BEGIN

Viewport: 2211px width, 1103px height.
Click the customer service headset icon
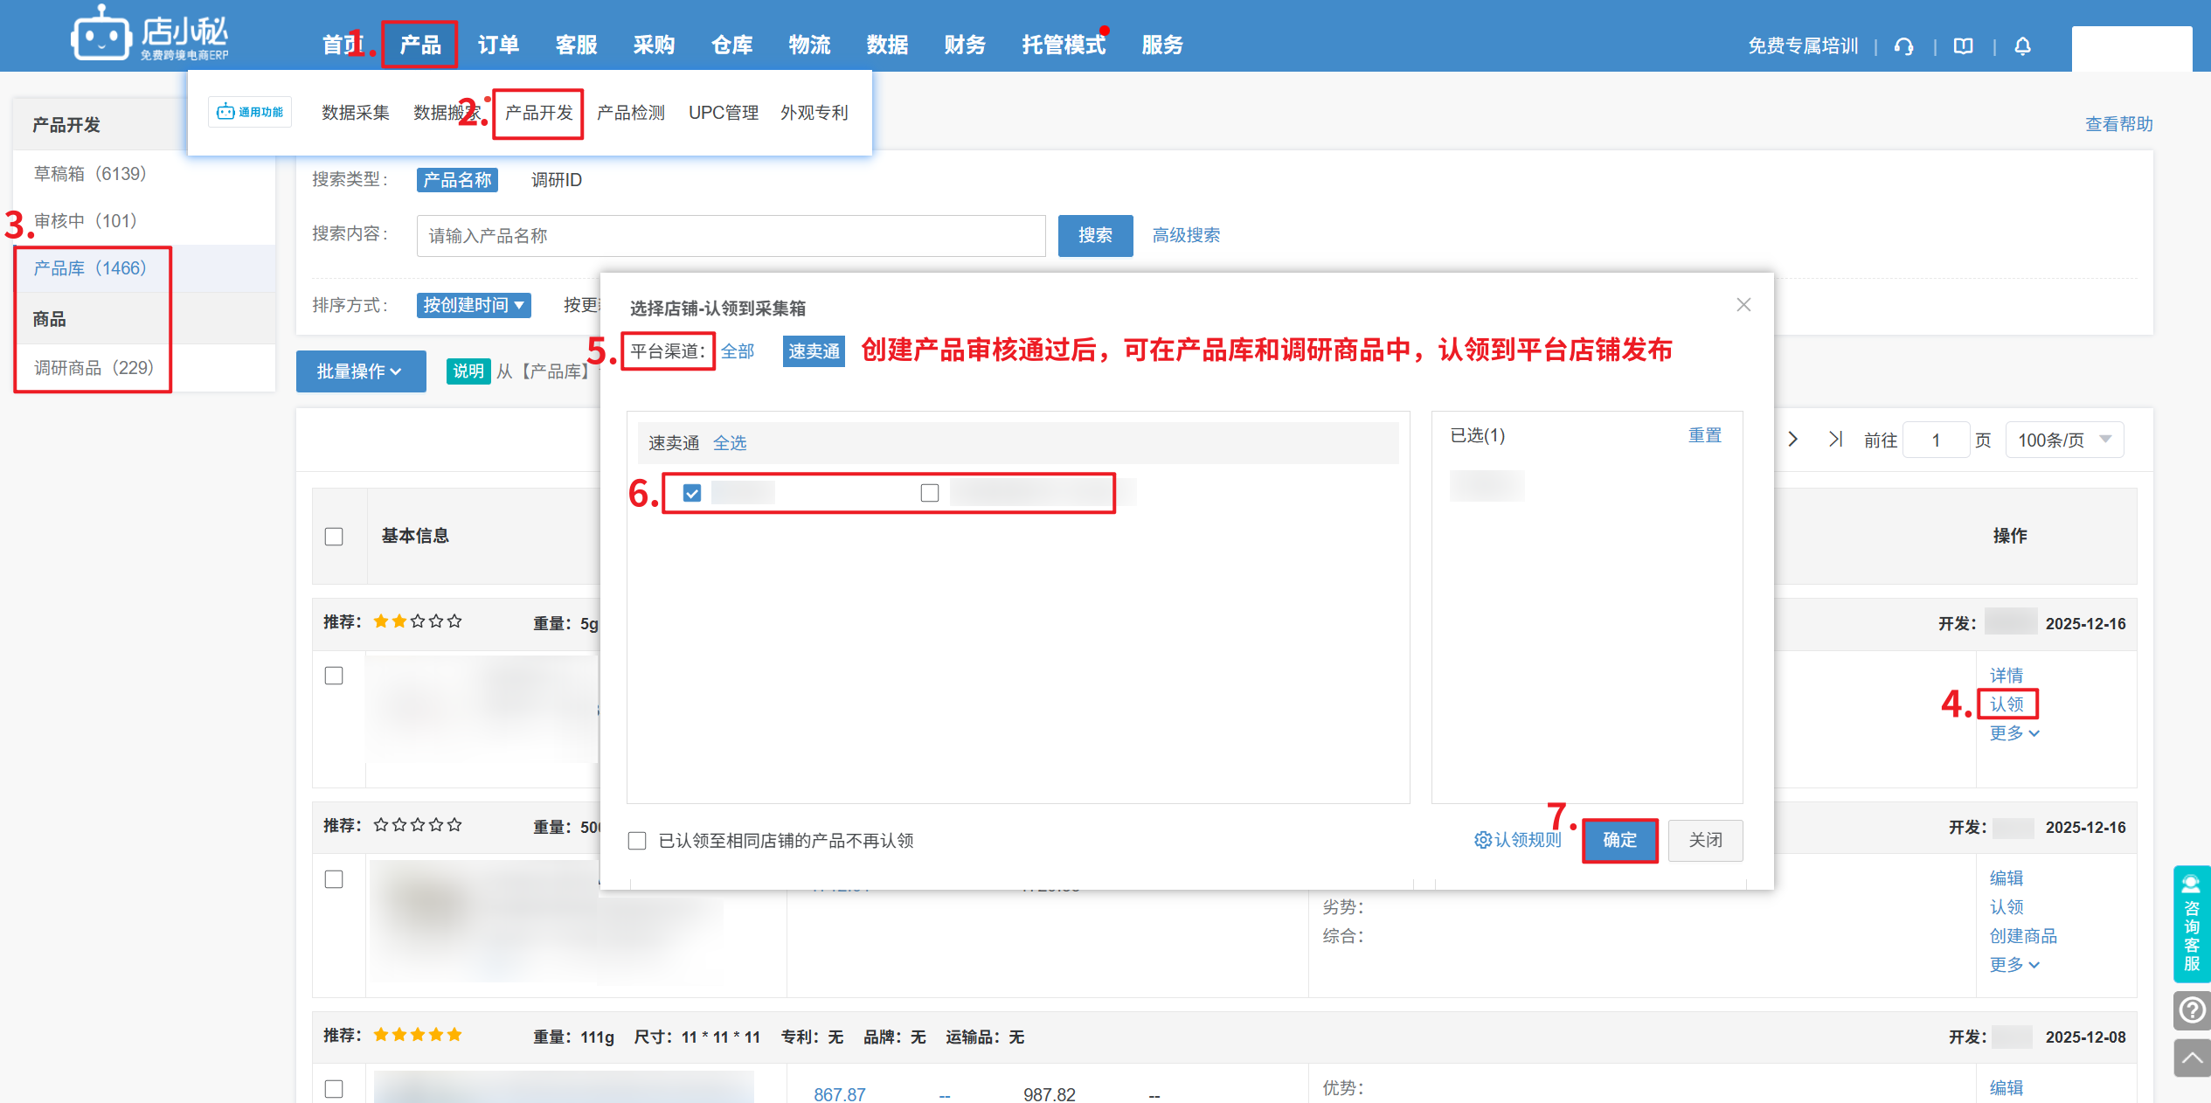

END
BEGIN

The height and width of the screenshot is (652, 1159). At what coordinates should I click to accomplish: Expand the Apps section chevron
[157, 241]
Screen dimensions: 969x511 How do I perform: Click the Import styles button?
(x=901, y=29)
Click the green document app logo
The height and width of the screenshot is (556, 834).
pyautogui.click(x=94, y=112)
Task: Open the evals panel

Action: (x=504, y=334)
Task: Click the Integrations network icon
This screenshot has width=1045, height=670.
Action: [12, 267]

END

* **Work instruction**
Given the records above, restate word for word only the lines starting at the one with "The height and width of the screenshot is (652, 1159)." and ending at the one with "Task: Click the Integrations network icon".

* **Completed task**
The height and width of the screenshot is (652, 1159). At what coordinates should I click to accomplish: Expand the Apps section chevron
[157, 241]
Screen dimensions: 969x511 How do I perform: Click the Import styles button?
(x=901, y=29)
Click the green document app logo
The height and width of the screenshot is (556, 834).
pyautogui.click(x=94, y=112)
Task: Open the evals panel

Action: (x=504, y=334)
Task: Click the Integrations network icon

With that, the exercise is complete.